Dr. Labyer says her passion isn't just teaching students, but making them grow, "I've always been a supporter of our students being taught the depth of knowledge that they need. I want them to learn to be resourceful and if all we require is the bare minimums, then we're not being resourceful."

So this fall, Duncan students will learn the same materials as every other district in the state, but in a Common Core type of way.

"We used to ask students under PASS objectives to use rote memory and read a passage and answer simple questions such as what color was the young man's shirt? White. We're going to ask them to analyze 'it's a hot day outside, what is the purpose of wearing light colored clothing?' They have to analyze, they have to think," said Dr. Labyer.
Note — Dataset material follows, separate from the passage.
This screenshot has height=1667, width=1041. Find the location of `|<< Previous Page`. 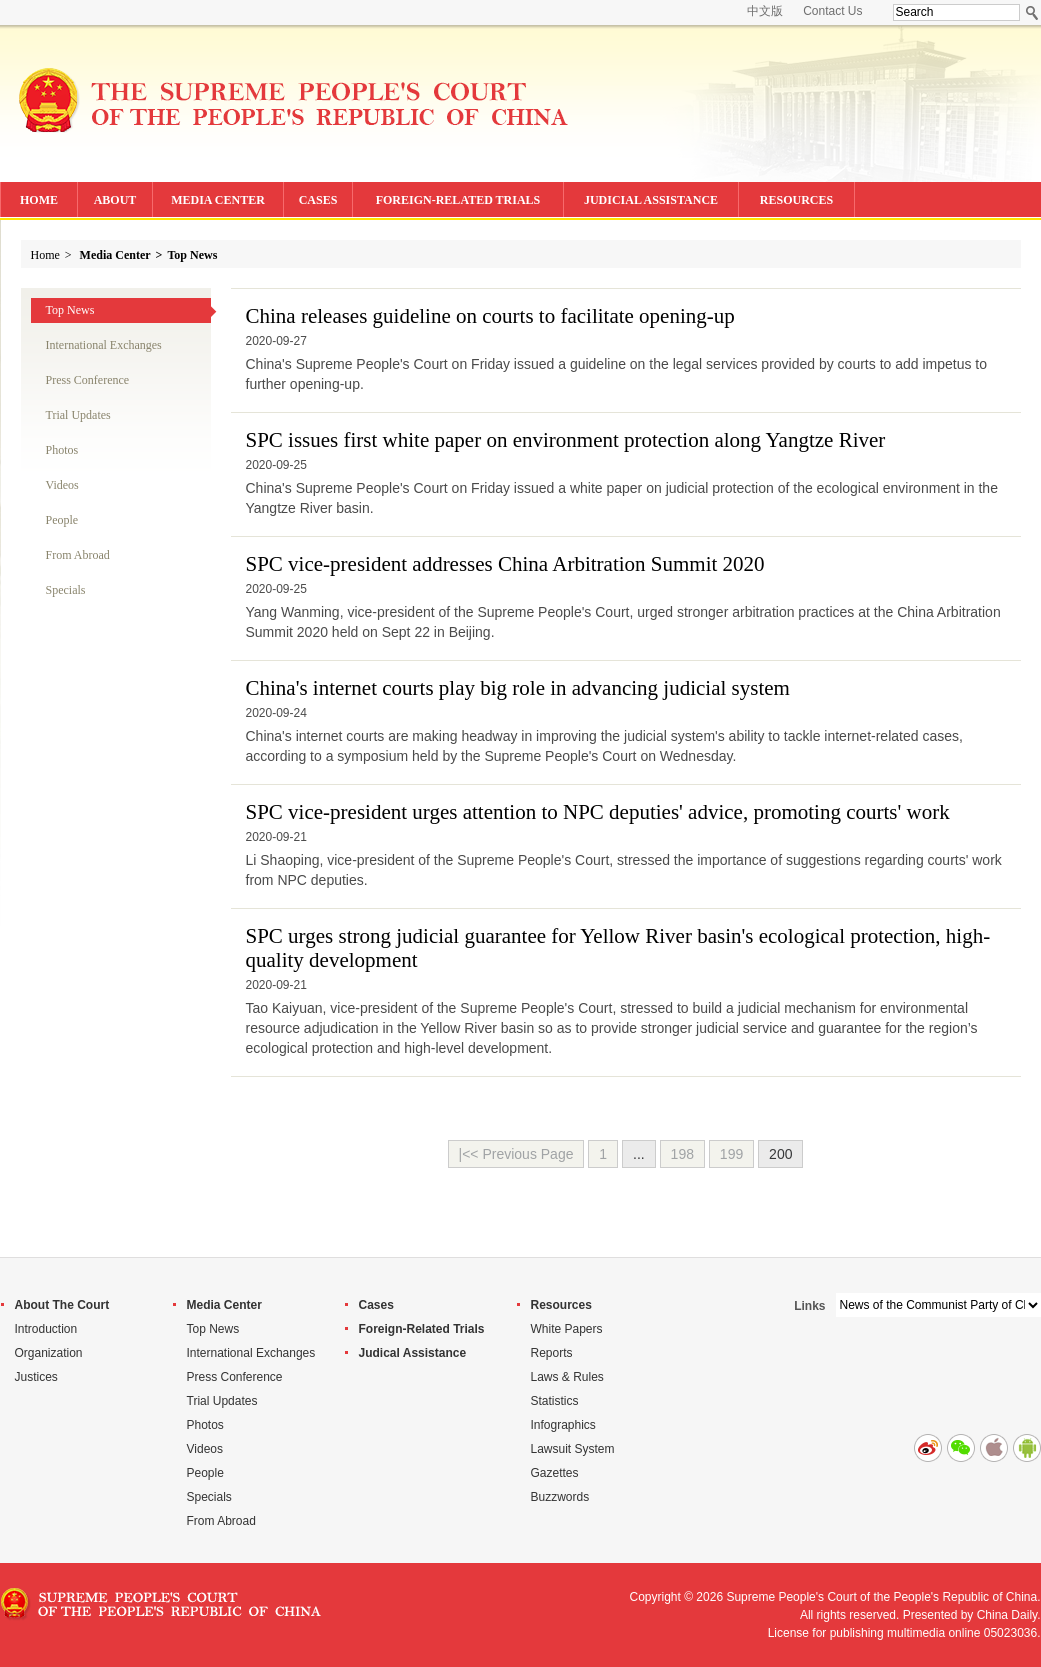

Labyer says the district has poured thousands of dollars into trying to prepare for Common Core's arrival, but now that Governor Fallin and state lawmakers have prevented that from happening, Labyer still says all that training will still be used in Duncan.

"We spent a lot of time and money. The methodologies come along with it because you can't teach a higher standard without incorporating the methodologies that are expected to help students learn there," said Dr. Labyer. "If the law asks us to use PASS objectives and follow PASS objectives and they have, then that's what we'll do. I would never ask our teachers to break the law. But I believe we are responsible for them past 12th grade and when they leave us. So if we equip them now with those skills, they're going to find better jobs, they're going to better fare in college."

Officials from the Oklahoma State Board of Education said the 'PASS' curriculum must be implemented by every district for at least the next two years. However, it is up to the individual district on how they prefer to teach that material.